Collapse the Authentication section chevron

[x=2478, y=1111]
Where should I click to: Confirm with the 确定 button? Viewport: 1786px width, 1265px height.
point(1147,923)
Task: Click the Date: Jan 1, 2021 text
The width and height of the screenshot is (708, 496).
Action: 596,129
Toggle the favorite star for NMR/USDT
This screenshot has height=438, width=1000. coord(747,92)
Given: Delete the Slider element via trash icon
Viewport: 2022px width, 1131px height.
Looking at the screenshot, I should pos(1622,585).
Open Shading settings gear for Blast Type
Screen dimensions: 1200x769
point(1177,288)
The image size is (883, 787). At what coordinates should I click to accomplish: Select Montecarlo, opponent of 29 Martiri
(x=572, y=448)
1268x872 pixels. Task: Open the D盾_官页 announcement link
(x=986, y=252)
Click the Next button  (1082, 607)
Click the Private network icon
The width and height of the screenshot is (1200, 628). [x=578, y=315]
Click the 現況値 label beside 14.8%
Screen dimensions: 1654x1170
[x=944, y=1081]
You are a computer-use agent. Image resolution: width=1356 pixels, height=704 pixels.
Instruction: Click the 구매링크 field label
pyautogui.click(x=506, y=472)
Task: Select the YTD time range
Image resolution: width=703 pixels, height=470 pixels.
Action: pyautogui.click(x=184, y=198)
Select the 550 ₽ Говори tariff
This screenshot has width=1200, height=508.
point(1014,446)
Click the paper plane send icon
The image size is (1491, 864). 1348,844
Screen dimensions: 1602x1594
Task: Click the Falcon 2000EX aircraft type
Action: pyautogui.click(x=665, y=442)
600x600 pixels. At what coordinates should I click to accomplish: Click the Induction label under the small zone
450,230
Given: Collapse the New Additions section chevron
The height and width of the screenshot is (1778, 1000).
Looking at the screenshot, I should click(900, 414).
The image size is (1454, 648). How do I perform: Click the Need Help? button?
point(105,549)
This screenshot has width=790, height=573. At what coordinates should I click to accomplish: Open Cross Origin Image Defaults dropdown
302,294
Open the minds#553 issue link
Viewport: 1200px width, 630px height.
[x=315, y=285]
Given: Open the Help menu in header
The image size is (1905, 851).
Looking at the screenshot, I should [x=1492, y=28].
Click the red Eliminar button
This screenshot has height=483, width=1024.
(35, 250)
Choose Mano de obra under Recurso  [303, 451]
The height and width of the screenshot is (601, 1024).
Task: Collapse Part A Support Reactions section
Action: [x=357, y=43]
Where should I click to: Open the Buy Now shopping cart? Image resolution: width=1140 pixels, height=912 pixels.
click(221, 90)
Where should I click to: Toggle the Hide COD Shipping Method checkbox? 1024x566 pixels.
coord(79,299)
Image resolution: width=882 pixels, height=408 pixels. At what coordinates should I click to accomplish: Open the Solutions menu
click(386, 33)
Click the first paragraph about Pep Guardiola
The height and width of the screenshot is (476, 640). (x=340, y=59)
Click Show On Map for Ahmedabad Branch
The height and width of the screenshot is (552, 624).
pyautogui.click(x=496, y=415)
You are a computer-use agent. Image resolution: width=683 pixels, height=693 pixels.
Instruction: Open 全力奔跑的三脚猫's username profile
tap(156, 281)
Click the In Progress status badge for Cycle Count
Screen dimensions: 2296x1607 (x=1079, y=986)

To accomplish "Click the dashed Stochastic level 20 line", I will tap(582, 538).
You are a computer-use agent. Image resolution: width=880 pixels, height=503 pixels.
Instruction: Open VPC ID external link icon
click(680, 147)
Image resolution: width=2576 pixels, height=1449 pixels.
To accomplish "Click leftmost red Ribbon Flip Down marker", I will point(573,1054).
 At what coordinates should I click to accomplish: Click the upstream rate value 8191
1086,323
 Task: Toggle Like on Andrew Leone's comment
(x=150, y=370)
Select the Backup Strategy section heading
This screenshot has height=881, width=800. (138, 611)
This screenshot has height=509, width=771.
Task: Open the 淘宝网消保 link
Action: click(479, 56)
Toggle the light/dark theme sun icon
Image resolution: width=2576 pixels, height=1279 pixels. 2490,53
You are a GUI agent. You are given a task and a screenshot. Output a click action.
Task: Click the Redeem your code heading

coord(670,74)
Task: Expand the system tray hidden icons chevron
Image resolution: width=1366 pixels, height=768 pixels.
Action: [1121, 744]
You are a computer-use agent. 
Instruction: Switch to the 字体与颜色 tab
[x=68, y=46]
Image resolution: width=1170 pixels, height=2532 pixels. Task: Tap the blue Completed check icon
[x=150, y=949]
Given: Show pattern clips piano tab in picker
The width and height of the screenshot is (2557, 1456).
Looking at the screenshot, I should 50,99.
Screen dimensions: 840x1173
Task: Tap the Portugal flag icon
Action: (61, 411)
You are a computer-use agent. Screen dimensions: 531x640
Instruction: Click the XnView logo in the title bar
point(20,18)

**Directions**
Rename "chevron" to "arrow" wherever it occurs in the items above, and give all the items again with nothing else changed.

**Task output**
Collapse the Authentication section arrow

[x=2478, y=1111]
Where should I click to: Confirm with the 确定 button? Viewport: 1786px width, 1265px height.
point(1147,923)
Task: Click the Date: Jan 1, 2021 text
The width and height of the screenshot is (708, 496).
Action: 596,129
Toggle the favorite star for NMR/USDT
This screenshot has height=438, width=1000. coord(747,92)
Given: Delete the Slider element via trash icon
Viewport: 2022px width, 1131px height.
Looking at the screenshot, I should pos(1622,585).
Open Shading settings gear for Blast Type
Screen dimensions: 1200x769
point(1177,288)
The image size is (883, 787). At what coordinates should I click to accomplish: Select Montecarlo, opponent of 29 Martiri
(x=572, y=448)
1268x872 pixels. Task: Open the D盾_官页 announcement link
(x=986, y=252)
Click the Next button  (1082, 607)
Click the Private network icon
The width and height of the screenshot is (1200, 628). [x=578, y=315]
Click the 現況値 label beside 14.8%
Screen dimensions: 1654x1170
[x=944, y=1081]
You are a computer-use agent. Image resolution: width=1356 pixels, height=704 pixels.
Instruction: Click the 구매링크 field label
pyautogui.click(x=506, y=472)
Task: Select the YTD time range
Image resolution: width=703 pixels, height=470 pixels.
Action: pyautogui.click(x=184, y=198)
Select the 550 ₽ Говори tariff
This screenshot has width=1200, height=508.
point(1014,446)
Click the paper plane send icon
The image size is (1491, 864). 1348,844
Screen dimensions: 1602x1594
Task: Click the Falcon 2000EX aircraft type
Action: pyautogui.click(x=665, y=442)
600x600 pixels. At what coordinates should I click to accomplish: Click the Induction label under the small zone
450,230
Given: Collapse the New Additions section arrow
The height and width of the screenshot is (1778, 1000).
Looking at the screenshot, I should click(900, 414).
The image size is (1454, 648). How do I perform: Click the Need Help? button?
point(105,549)
This screenshot has width=790, height=573. At what coordinates should I click to accomplish: Open Cross Origin Image Defaults dropdown
302,294
Open the minds#553 issue link
Viewport: 1200px width, 630px height.
[x=315, y=285]
Given: Open the Help menu in header
The image size is (1905, 851).
Looking at the screenshot, I should [x=1492, y=28].
Click the red Eliminar button
This screenshot has height=483, width=1024.
(35, 250)
Choose Mano de obra under Recurso  [303, 451]
The height and width of the screenshot is (601, 1024).
Task: Collapse Part A Support Reactions section
Action: [x=357, y=43]
Where should I click to: Open the Buy Now shopping cart? Image resolution: width=1140 pixels, height=912 pixels.
click(221, 90)
Where should I click to: Toggle the Hide COD Shipping Method checkbox? 1024x566 pixels.
coord(79,299)
Image resolution: width=882 pixels, height=408 pixels. At what coordinates should I click to accomplish: Open the Solutions menu
click(386, 33)
Click the first paragraph about Pep Guardiola
The height and width of the screenshot is (476, 640). (x=340, y=59)
Click Show On Map for Ahmedabad Branch
The height and width of the screenshot is (552, 624).
pyautogui.click(x=496, y=415)
You are a computer-use agent. Image resolution: width=683 pixels, height=693 pixels.
Instruction: Open 全力奔跑的三脚猫's username profile
tap(156, 281)
Click the In Progress status badge for Cycle Count
Screen dimensions: 2296x1607 (x=1079, y=986)

To accomplish "Click the dashed Stochastic level 20 line", I will tap(582, 538).
You are a computer-use agent. Image resolution: width=880 pixels, height=503 pixels.
Instruction: Open VPC ID external link icon
click(680, 147)
Image resolution: width=2576 pixels, height=1449 pixels.
To accomplish "Click leftmost red Ribbon Flip Down marker", I will point(573,1054).
 At what coordinates should I click to accomplish: Click the upstream rate value 8191
1086,323
 Task: Toggle Like on Andrew Leone's comment
(x=150, y=370)
Select the Backup Strategy section heading
This screenshot has height=881, width=800. (138, 611)
This screenshot has height=509, width=771.
Task: Open the 淘宝网消保 link
Action: click(479, 56)
Toggle the light/dark theme sun icon
Image resolution: width=2576 pixels, height=1279 pixels. 2490,53
You are a GUI agent. You are given a task and a screenshot. Output a click action.
Task: Click the Redeem your code heading

coord(670,74)
Task: Expand the system tray hidden icons arrow
Image resolution: width=1366 pixels, height=768 pixels.
Action: [1121, 744]
You are a computer-use agent. 
Instruction: Switch to the 字体与颜色 tab
[x=68, y=46]
Image resolution: width=1170 pixels, height=2532 pixels. Task: Tap the blue Completed check icon
[x=150, y=949]
Given: Show pattern clips piano tab in picker
The width and height of the screenshot is (2557, 1456).
Looking at the screenshot, I should 50,99.
Screen dimensions: 840x1173
Task: Tap the Portugal flag icon
Action: (61, 411)
You are a computer-use agent. Screen dimensions: 531x640
Instruction: Click the XnView logo in the title bar
point(20,18)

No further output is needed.